━━━━━ Available records

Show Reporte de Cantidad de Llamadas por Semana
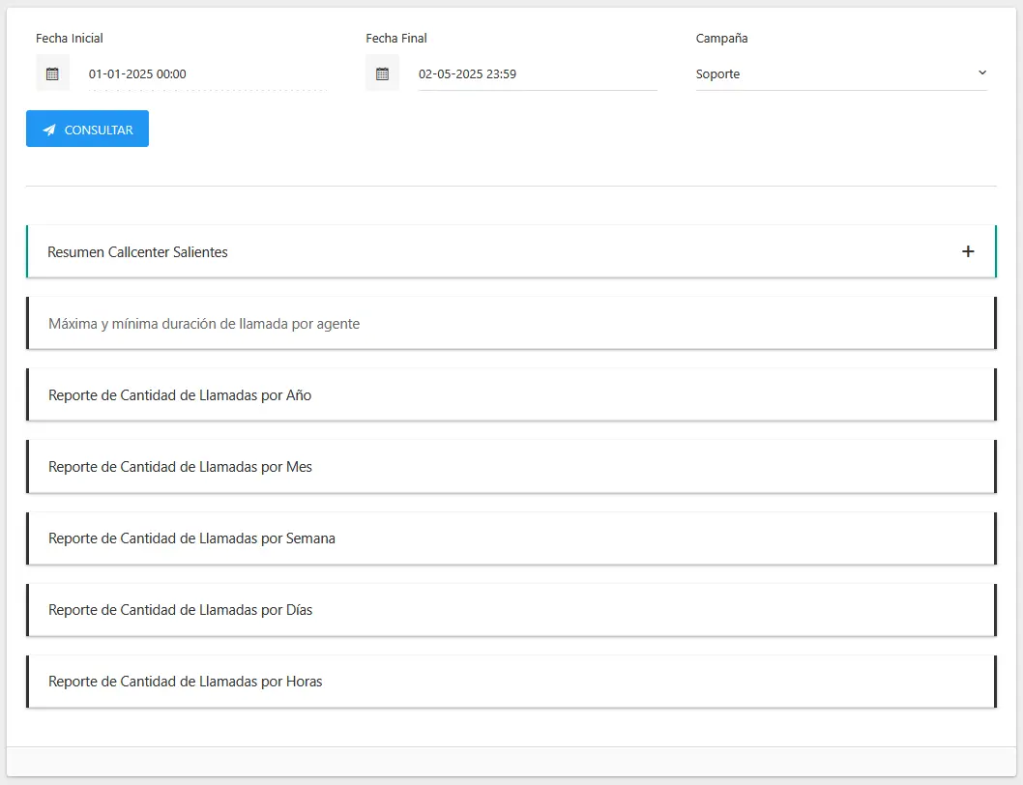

━━━━━━━━━━
━━━━━ Available records

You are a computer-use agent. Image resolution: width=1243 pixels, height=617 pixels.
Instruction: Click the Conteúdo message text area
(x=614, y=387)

━━━━━━━━━━
━━━━━ Available records

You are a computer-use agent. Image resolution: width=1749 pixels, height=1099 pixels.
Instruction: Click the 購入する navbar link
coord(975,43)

━━━━━━━━━━

Task item:
Among the lines of the records above, count those holding the string "agent", and report only the number.

Task result:
2